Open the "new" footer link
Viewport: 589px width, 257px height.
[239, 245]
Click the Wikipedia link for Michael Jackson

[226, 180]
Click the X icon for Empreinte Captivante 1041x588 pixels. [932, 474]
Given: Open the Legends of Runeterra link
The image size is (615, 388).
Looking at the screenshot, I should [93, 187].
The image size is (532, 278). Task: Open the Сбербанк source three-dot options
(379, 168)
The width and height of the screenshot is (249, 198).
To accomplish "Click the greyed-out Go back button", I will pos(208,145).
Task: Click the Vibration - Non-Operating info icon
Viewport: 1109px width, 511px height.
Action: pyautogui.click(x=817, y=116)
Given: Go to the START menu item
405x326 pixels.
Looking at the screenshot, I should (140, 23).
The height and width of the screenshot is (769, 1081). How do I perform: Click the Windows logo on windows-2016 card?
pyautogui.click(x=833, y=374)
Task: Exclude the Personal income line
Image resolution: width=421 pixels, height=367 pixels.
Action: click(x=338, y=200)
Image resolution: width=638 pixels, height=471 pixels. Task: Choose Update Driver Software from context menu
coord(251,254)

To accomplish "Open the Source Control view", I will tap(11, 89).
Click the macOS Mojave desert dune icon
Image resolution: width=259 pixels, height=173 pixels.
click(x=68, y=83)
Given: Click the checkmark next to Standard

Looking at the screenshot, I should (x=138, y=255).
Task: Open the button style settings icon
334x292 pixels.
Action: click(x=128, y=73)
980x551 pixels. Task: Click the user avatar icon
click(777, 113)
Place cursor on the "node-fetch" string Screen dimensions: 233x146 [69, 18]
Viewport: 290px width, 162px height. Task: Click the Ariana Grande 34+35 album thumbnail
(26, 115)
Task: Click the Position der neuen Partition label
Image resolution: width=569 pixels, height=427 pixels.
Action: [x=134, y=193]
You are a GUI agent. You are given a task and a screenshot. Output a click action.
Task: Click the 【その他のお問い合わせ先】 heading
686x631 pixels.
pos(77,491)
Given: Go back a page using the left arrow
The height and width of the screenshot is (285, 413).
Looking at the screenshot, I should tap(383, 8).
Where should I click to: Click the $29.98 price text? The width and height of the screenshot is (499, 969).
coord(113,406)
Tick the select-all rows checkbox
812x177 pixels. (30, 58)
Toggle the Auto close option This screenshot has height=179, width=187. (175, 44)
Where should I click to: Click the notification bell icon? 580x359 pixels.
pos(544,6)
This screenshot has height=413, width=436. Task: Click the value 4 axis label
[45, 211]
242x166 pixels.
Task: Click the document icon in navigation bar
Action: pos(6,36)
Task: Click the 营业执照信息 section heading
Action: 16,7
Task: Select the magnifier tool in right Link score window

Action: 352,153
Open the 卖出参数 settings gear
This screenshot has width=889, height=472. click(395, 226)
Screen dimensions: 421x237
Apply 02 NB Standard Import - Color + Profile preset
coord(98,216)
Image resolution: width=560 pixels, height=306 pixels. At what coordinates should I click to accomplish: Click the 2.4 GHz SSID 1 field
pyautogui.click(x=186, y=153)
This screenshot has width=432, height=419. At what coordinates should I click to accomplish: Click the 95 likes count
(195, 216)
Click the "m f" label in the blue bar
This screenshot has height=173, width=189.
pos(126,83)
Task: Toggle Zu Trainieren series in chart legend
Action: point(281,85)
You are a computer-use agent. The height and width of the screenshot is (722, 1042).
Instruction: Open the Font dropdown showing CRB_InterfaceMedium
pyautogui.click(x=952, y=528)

═══

→ WORK INSTRUCTIONS
The output should consist only of the lines from the one with "You are a computer-use" through the final line of the records above, exactly.

→ SOLUTION TO THE PROBLEM
You are a computer-use agent. The height and width of the screenshot is (722, 1042).
Instruction: Open the Font dropdown showing CRB_InterfaceMedium
pyautogui.click(x=952, y=528)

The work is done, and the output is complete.